Anstehende Waffenruhe in Gaza: Trump – jetzt auch Friedensbringer
Noch ist die Waffenruhe nicht in trockenen Tüchern. Doch fest steht bereits: Der Druck des Bald-Präsidenten der USA hat Wirkung gezeigt.
E s sah aus, als wäre es ein fertiger Deal. Doch am Donnerstag verschob der israelische Premier Benjamin Netanjahu mehrfach die Sitzung des Sicherheitskabinetts, die das Abkommen zur Waffenruhe absegnen sollte. Stützt das Kabinett das Waffenstillstandsabkommen oder platzt der Traum vom Ende des Krieges doch noch auf den letzten Metern? Netanjahu sagt, die Hamas habe neue Bedingungen gestellt. Die Hamas dementiert. Nicht zum ersten Mal kam dieser Vorwurf einer Waffenruhe in die Quere.

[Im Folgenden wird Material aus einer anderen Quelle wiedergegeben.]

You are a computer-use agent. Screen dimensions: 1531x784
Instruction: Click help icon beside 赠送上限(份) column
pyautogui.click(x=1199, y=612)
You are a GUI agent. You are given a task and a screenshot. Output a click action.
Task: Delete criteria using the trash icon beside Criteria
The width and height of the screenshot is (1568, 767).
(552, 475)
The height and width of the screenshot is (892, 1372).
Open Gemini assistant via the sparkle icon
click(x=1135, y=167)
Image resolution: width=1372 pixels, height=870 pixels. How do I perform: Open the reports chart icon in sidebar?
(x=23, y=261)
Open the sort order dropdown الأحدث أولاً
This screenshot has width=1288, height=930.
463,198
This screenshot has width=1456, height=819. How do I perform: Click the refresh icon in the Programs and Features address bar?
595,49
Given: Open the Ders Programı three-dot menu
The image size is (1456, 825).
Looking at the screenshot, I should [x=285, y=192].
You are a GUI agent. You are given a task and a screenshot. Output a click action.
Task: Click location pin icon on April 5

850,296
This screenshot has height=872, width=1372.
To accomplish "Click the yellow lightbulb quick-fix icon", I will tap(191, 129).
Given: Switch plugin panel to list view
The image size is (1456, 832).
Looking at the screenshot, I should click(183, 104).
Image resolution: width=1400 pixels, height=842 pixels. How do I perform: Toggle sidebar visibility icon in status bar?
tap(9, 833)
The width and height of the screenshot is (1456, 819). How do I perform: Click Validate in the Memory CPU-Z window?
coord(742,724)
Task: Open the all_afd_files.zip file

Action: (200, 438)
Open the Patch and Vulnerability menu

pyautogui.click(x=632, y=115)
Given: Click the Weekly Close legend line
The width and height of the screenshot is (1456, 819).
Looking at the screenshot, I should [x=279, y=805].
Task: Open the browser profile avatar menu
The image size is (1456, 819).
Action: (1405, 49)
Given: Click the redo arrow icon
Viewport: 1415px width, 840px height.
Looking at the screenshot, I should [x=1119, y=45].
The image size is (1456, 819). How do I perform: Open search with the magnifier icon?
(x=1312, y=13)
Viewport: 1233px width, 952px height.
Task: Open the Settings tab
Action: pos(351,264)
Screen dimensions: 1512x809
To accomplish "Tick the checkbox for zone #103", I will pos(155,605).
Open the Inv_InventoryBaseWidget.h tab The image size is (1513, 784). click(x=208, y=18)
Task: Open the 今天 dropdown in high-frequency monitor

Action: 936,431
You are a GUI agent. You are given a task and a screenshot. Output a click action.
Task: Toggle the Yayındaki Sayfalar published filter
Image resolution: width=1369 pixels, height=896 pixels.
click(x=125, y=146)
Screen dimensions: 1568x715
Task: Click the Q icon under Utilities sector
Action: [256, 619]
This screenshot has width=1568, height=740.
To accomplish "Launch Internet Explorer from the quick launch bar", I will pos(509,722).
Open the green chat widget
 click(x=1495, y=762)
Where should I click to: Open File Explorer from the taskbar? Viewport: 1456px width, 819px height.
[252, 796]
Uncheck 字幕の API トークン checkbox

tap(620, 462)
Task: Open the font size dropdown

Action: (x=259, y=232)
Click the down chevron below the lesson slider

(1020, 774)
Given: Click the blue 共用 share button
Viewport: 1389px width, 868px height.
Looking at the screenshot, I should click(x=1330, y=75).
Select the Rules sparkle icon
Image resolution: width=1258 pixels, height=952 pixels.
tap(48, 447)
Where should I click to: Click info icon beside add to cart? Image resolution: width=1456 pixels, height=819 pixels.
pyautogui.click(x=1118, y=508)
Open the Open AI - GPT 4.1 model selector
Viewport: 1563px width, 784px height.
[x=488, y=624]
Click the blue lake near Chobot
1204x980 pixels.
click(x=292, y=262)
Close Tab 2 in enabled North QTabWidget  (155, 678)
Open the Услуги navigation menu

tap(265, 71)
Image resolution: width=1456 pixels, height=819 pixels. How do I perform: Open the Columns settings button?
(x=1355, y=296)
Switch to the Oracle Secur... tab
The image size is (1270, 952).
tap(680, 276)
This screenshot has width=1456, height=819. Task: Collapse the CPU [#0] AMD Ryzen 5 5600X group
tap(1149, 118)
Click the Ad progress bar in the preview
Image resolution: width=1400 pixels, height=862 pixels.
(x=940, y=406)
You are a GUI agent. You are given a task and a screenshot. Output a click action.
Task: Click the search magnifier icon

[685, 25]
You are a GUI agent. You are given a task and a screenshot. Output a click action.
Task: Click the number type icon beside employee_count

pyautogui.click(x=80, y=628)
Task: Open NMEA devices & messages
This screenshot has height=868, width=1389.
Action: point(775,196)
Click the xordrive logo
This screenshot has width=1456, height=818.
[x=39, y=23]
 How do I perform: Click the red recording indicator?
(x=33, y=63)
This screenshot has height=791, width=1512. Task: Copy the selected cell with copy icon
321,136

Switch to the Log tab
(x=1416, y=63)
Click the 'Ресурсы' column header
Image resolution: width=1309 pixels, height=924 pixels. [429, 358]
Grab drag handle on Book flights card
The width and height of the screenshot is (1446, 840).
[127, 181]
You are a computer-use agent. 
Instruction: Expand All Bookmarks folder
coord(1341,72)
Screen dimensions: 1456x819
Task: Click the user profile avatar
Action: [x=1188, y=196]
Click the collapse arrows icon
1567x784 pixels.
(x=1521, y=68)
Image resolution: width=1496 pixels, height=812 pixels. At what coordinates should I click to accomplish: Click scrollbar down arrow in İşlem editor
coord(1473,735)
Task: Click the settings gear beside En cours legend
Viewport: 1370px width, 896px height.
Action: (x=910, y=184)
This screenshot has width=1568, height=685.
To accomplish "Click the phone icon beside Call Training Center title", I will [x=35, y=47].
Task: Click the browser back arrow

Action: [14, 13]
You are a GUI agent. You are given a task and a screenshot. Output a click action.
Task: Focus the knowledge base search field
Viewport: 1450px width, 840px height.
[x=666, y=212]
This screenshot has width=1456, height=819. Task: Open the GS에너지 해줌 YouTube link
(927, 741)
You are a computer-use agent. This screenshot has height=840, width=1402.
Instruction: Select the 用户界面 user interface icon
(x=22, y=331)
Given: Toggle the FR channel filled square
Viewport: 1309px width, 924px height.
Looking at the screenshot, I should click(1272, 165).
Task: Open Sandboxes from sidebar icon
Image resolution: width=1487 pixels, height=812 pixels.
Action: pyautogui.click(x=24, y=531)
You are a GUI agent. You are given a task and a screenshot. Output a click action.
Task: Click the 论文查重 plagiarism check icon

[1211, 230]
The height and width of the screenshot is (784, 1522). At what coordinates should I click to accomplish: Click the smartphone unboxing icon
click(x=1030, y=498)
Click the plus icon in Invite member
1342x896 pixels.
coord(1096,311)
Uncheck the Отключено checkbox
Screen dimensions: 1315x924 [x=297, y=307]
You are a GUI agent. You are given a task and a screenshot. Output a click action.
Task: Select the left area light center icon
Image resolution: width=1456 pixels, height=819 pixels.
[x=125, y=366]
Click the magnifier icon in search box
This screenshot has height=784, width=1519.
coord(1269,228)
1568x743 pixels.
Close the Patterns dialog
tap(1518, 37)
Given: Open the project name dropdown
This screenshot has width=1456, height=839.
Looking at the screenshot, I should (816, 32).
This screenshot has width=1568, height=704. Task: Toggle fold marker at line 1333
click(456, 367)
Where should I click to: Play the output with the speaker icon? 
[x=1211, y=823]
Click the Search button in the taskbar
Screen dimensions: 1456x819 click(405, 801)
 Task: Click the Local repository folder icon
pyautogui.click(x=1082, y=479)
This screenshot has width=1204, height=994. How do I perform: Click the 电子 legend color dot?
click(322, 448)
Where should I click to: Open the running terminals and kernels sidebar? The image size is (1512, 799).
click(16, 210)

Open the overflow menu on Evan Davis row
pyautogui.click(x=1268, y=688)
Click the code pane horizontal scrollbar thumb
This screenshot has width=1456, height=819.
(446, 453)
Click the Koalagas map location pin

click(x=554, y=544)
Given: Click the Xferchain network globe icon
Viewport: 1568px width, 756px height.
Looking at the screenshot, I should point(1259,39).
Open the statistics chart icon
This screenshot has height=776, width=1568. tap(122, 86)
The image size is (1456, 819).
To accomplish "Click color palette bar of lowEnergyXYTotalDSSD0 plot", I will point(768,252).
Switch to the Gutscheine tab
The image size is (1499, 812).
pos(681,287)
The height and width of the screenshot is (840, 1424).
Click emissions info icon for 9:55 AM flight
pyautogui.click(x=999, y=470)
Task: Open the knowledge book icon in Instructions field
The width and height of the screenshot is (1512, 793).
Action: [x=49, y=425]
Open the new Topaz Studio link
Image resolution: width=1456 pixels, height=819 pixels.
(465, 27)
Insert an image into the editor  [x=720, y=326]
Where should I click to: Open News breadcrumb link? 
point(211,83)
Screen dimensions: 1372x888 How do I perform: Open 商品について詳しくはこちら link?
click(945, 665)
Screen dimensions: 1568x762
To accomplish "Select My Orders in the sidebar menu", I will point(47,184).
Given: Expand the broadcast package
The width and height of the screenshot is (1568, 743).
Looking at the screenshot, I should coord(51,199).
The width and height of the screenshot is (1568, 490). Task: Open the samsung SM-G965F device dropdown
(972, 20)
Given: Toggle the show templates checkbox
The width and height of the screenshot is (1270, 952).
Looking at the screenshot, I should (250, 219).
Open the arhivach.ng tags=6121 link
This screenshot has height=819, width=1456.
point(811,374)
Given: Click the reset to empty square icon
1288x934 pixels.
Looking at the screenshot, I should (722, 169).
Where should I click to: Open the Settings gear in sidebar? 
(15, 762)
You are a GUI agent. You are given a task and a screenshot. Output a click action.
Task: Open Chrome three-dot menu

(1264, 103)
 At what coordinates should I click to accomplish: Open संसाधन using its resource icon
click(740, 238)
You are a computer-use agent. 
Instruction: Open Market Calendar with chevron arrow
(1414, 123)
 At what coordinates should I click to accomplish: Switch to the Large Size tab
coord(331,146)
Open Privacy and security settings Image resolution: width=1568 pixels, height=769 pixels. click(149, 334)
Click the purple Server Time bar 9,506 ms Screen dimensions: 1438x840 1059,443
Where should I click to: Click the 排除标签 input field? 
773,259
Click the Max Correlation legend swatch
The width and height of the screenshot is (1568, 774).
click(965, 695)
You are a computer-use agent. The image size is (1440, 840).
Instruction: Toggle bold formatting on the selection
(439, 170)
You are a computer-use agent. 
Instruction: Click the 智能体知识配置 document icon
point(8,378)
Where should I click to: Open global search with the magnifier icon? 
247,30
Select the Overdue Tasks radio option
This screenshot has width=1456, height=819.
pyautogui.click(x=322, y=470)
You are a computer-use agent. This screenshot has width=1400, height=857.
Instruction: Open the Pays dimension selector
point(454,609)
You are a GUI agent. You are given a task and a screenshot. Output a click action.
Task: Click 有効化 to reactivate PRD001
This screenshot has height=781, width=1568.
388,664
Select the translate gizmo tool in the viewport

Doch es gibt einen gewichtigen Unterschied zu den vergangenen Monaten: Bislang hat der israelische Premier US-Präsident Joe Biden brüskiert. Dieses Mal würde er Donald Trump kurz vor dessen Amtsantritt vor das Schienbein treten; es ist bekannt, wie Trump auf Widerspruch reagiert. Wird der israelische Premier diesen Schritt wagen, um seine rechtsextremen Koalitionspartner zu besänftigen und seine Regierung zu retten – so abhängig wie Israel von den USA und deren milliardenschwerer militärischen Unterstützung ist? Es darf bezweifelt werden. Ausschließen kann man es nicht.
Trump wäre wohl, gelinge gesagt, not amused. Sein Ziel: Sich als Friedensbringer zu inszenieren. Er wäre der erste US-Präsident, der sich einen Waffenstillstand noch vor Amtsantritt auf die Fahnen schreiben könnte. Dass die Vorarbeit dazu unter Joe Biden gelaufen ist, wen kümmert’s, wobei tatsächlich wenig Zweifel daran herrschen, dass Trumps Druck Wirkung auf den israelischen Premier Benjamin Netanjahu und auf die Hamas gezeigt hat, die Biden nie hatte.
Extreme Rechte unter Schock
Der nächste Durchbruch, den Trump anpeilt: Ein Normalisierungsabkommen zwischen Israel und Saudi-Arabien, das den Nahen Osten neu sortieren dürfte. Die Wege dafür sind geebnet, ein derartiger Durchbruch hätte allerdings vor allem mit nationalökonomischen Interessen und kaum mit Trump zu tun. Die extreme Rechte in Israel steht derweil unter Schock. Die Siedler hatten einer Amtsübernahme Trumps entgegengefiebert, träumten davon, mit seiner Unterstützung ihrem Traum von einem Groß-Israel und einer Besiedlung auch des Gazastreifens nahe zu kommen.
Ausgeträumt, realisieren sie nun. Trump wird sich seine Rolle als Heilsbringer für den Nahen Osten nicht dadurch vermasseln lassen, dass ein paar Siedler die Israelfahnen in den Boden Nordgazas einrammen.
Einen Frieden zwischen Israel und den Palästinenser*innen hätten wir mit der – hoffentlich Sonntag in Kraft tretenden – Waffenruhe noch lange nicht. Doch ein Platzen der Waffenruhe wäre nicht weniger als eine Katastrophe.